# auf eine Ebene reduzieren



## buddha (7. September 2003)

Hi , ich wollte wissen ob man mehrere Ebenen zusammenfügen kann ohne ihre Ebeneneffekte zu mischen ,oder muss ich mein "`Werk"   erst als jpeg oder so abschpeichern um damit weiter zu arbeiten


----------



## Mark (7. September 2003)

Hi!

Ich weiß leider nicht, was Du mit "ohne die Ebeneneffekte zu mischen" meinst. In dem moment, wo man Ebenen merged, werden die LayerStyles "eingerechnet" und dann die Ebenen zusammengerechnet.
Layer Contextmenü (recht-oben-Pfeil): "sichtbare Verbinden" bzw. "merge visible" oder "Verbundene Verbinden" bzw. "merge linked"...

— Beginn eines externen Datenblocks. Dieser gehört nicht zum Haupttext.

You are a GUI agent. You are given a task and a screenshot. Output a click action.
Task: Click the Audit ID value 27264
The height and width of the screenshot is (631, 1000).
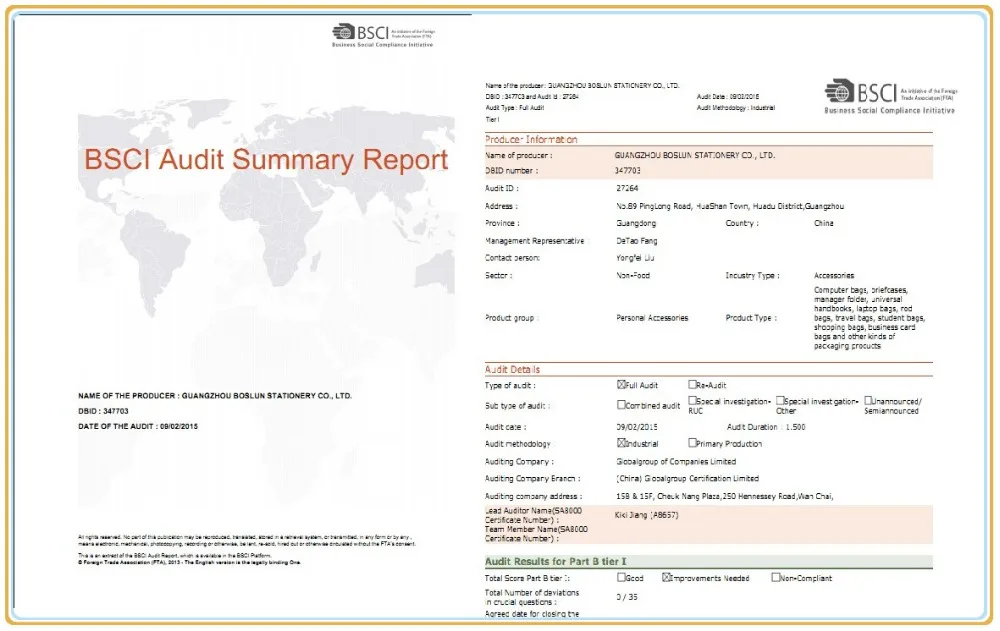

//edit: Merge Visible Shift-Strg-E; Merge LInked Strg-E


----------



## Ju02 (7. September 2003)

Hi ,

ich glaube ich weiss,was du meinst buddha.Und zwar liegt der Trick darin,die unterste Eben zu nehmen,und die mit der darüberliegenden zu verbinden(also strg+e).Dann bleiben alle Ebeneneffeckter erhalten.
gruss,thy


----------



## Mark (7. September 2003)

Hi!

@Sumaro: was ist nun anderes dabei, als ich bereits schrieb? Wo ist der Trick?
Layer-Styles brauchen doch nun nicht unbedingt die "Hintergrundebene" - ich gehe mal davon aus, die meinst Du mit "unterste Ebene" - z.B. ein Schatten bleibt auch ein Schatten, wenn man die Ebene merged, halt zusammengerechnet, aber immernoch mit Transparenz der Ebene...


----------



## Ju02 (7. September 2003)

hi,

@Pinky:Ja,ich meine die unterste Ebene.Nur bei dir hat es sich so komisch angehört  .Ein bisschen kompliziert  
Naja,egal.
gruss,thy


----------



## buddha (7. September 2003)

alo des sichtbare auf eine ebene reduzieren  war genau das was ich meinte ;D


----------